About obe-cel FELIX clinical trial
Autolus’ Phase 1b/2 clinical trial of obe-cel enrolled adult patients with r/r B-precursor ALL. The trial had a Phase 1b component prior to proceeding to the single arm, Phase 2 clinical trial. The primary endpoint was overall response rate, and the secondary endpoints included duration of response, MRD negative complete remission rate and safety. The trial enrolled over 100 patients across 30 of the leading academic and non-academic centers in the United States, United Kingdom and Europe. [NCT04404660]

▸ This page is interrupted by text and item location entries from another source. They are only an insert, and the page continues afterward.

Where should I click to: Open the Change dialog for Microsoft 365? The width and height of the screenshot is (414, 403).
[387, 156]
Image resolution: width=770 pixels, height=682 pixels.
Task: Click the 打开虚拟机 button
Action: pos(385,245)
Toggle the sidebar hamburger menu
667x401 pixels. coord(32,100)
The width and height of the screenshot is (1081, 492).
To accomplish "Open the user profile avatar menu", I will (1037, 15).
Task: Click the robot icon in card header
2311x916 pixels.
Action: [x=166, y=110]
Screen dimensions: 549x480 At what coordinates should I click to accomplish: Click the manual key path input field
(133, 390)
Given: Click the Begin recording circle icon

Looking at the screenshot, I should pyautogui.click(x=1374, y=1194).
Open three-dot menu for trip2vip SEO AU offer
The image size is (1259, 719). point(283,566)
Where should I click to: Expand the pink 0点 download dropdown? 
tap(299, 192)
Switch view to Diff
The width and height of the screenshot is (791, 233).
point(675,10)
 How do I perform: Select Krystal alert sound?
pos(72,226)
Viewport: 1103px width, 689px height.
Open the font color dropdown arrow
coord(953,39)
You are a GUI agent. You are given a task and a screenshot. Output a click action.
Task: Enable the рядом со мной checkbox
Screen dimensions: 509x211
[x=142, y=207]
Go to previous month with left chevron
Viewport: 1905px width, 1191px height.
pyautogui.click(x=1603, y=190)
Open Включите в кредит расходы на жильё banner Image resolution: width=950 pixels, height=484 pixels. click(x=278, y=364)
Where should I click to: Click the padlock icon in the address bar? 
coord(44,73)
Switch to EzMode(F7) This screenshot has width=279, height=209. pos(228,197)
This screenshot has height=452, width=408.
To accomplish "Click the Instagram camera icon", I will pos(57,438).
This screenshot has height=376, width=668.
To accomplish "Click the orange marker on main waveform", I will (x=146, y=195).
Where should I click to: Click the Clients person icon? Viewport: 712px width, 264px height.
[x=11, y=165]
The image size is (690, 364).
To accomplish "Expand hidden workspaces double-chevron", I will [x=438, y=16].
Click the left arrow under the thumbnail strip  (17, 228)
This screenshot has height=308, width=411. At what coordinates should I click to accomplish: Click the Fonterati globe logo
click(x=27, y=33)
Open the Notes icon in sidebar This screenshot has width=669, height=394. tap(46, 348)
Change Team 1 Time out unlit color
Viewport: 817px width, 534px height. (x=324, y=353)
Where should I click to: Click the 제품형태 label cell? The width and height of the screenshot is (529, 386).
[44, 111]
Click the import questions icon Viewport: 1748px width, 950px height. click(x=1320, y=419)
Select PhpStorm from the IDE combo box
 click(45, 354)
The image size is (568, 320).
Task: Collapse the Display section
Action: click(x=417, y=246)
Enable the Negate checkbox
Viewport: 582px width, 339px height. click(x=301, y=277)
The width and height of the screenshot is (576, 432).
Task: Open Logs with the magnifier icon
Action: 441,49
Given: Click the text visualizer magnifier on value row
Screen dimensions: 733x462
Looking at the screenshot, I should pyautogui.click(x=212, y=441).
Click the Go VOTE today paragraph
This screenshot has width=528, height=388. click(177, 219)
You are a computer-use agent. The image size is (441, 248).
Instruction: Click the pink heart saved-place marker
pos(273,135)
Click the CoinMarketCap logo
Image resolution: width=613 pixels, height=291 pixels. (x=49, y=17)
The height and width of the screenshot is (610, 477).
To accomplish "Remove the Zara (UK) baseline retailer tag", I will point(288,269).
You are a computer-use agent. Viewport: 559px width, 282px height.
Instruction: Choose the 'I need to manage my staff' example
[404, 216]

Forward-Looking Statements
This press release contains forward-looking statements within the meaning of the "safe harbor" provisions of the Private Securities Litigation Reform Act of 1995. Forward-looking statements are statements that are not historical facts, and in some cases can be identified by terms such as "may," "will," "could," "expects," "plans," "anticipates," and "believes." These statements include, but are not limited to, statements regarding Autolus’ development and commercialization of its product candidates, timing of data announcements and regulatory submissions, its cash resources and the market opportunity for obe-cel. Any forward-looking statements are based on management's current views and assumptions and involve risks and uncertainties that could cause actual results, performance, or events to differ materially from those expressed or implied in such statements. These risks and uncertainties include, but are not limited to, the risks that Autolus’ preclinical or clinical programs do not advance or result in approved products on a timely or cost effective basis or at all; the results of early clinical trials are not always being predictive of future results; the cost, timing and results of clinical trials; that many product candidates do not become approved drugs on a timely or cost effective basis or at all; the ability to enroll patients in clinical trials; and possible safety and efficacy concerns. For a discussion of other risks and uncertainties, and other important factors, any of which could cause Autolus’ actual results to differ from those contained in the forward-looking statements, see the section titled "Risk Factors" in Autolus' Annual Report on Form 10-K filed with the Securities and Exchange Commission, or the SEC, on March 21, 2024 as well as discussions of potential risks, uncertainties, and other important factors in Autolus' subsequent filings with the Securities and Exchange Commission. All information in this press release is as of the date of the release, and Autolus undertakes no obligation to publicly update any forward-looking statement, whether as a result of new information, future events, or otherwise, except as required by law. You should, therefore, not rely on these forward-looking statements as representing Autolus’ views as of any date subsequent to the date of this press release.